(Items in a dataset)

** Start **

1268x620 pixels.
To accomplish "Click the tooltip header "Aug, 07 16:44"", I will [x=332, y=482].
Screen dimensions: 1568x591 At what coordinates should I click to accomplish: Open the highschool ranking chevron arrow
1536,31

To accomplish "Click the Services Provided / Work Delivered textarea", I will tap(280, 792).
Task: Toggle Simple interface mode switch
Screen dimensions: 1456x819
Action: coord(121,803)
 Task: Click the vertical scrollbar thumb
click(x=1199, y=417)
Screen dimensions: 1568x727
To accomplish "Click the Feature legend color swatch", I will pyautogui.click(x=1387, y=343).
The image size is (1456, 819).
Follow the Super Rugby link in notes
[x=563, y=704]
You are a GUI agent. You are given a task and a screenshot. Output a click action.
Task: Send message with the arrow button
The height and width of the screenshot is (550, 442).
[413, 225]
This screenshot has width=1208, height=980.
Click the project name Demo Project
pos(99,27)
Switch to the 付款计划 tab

** End **

Written task:
Reproduce every item above word for word, line by line.

Final result:
1268x620 pixels.
To accomplish "Click the tooltip header "Aug, 07 16:44"", I will [x=332, y=482].
Screen dimensions: 1568x591 At what coordinates should I click to accomplish: Open the highschool ranking chevron arrow
1536,31

To accomplish "Click the Services Provided / Work Delivered textarea", I will tap(280, 792).
Task: Toggle Simple interface mode switch
Screen dimensions: 1456x819
Action: coord(121,803)
 Task: Click the vertical scrollbar thumb
click(x=1199, y=417)
Screen dimensions: 1568x727
To accomplish "Click the Feature legend color swatch", I will pyautogui.click(x=1387, y=343).
The image size is (1456, 819).
Follow the Super Rugby link in notes
[x=563, y=704]
You are a GUI agent. You are given a task and a screenshot. Output a click action.
Task: Send message with the arrow button
The height and width of the screenshot is (550, 442).
[413, 225]
This screenshot has width=1208, height=980.
Click the project name Demo Project
pos(99,27)
Switch to the 付款计划 tab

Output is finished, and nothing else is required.